As I have watched some of the video footage that has come out of France in the last two days - evocative images of human carnage: torment, grief, sorrow, and suffering, my mind has once again been directed to the question - why all this suffering? Why is the human family so often experiencing agony? In ancient, Greco-Roman times, Jesus of Nazareth was approached by a group of individuals who wanted him to explain a great tragedy for the Jewish nation. A group of Galilean Jews had been in their temple worshiping and Pilate had come in and mingled the blood of the worshipers with the sacrifices they were offering. A massacre had occurred in a holy site of the Jews.Jesus answered the question of tragedy, violence, injustice, and visible evil with these words, twice repeated, "but, you repent." What an incredibly strange response. What did he mean? How could those ancient words offer me a direction for my own jumbled internal space where thoughts seem to have jagged edges today and as they cascade around my mind they gash and wound? How could Jesus help me process human persons slaughtering other human persons - a longitudinal, unremitting willful slaughtering of each other without reprieve?
Well, I think the first response to great evil and great suffering is always humility. I need to repent - or turn aside, from thinking I could ever understand why this evil took place - I couldn't. I need to repent of immediately reflexing to an analytical, disembodied, abstract conceptualization response to the depth of this tragedy rather than simply surrendering to a lament that embraces the other and shares the sorrowing space of the other.
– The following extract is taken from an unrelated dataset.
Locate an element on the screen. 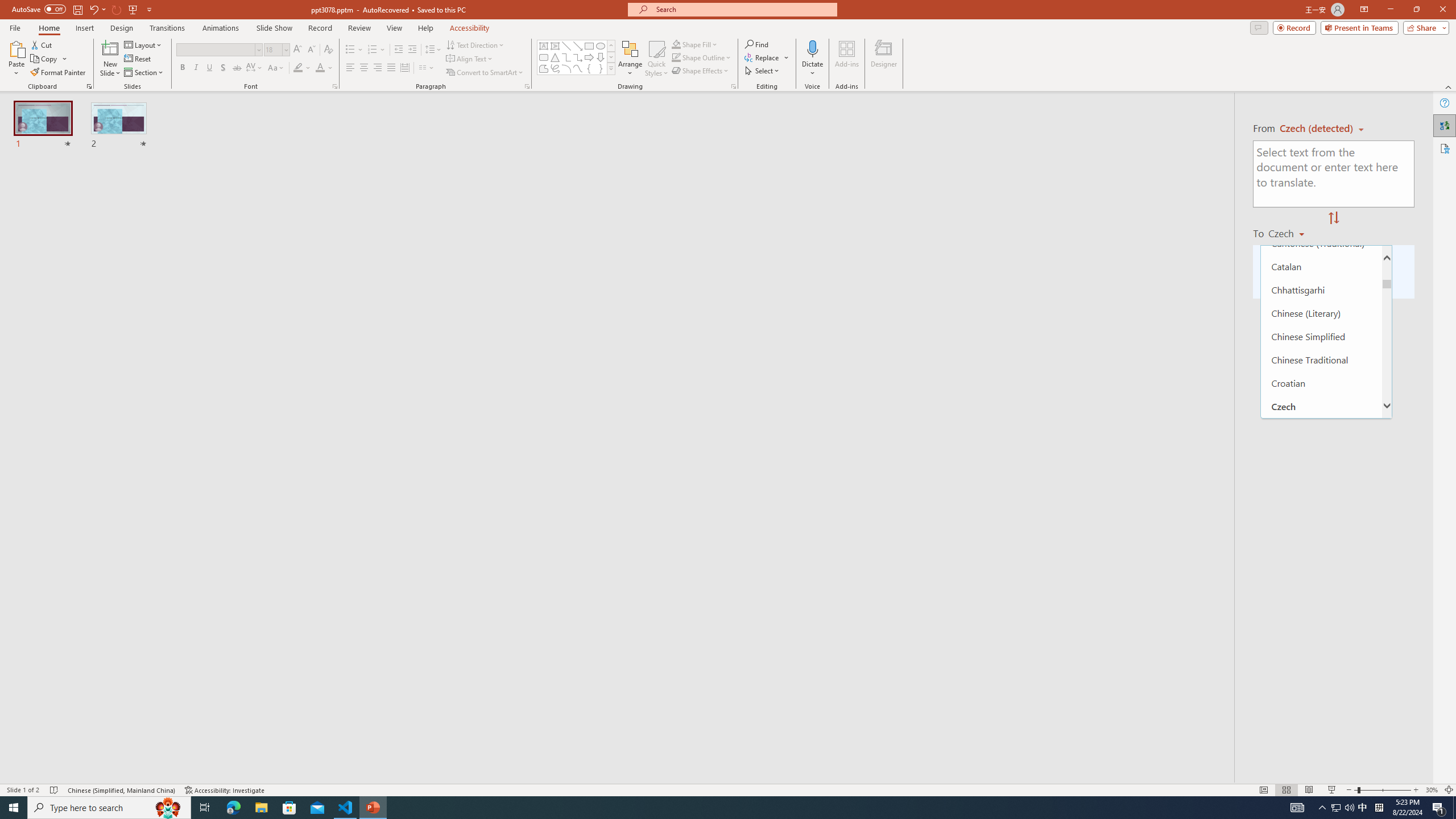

I need to resort to weeping with those who weep - not as something I perceive as provisional, until I figure out something better; but as my best response.
And... more than this, as I step back from this tragedy, I find the premeditation of the terrorists completely repugnant, their violence dehumanizing and their bravado after the fact - soul-less. The disfigured beauty of human-beingness that the violators of this action display asks me some deep questions - what have they known of love?, and more, what have they known of God?
I think that as I weep with those who weep I must also courageously respond to this question: " where in my own community can I offer love to those who are being dehumanized?"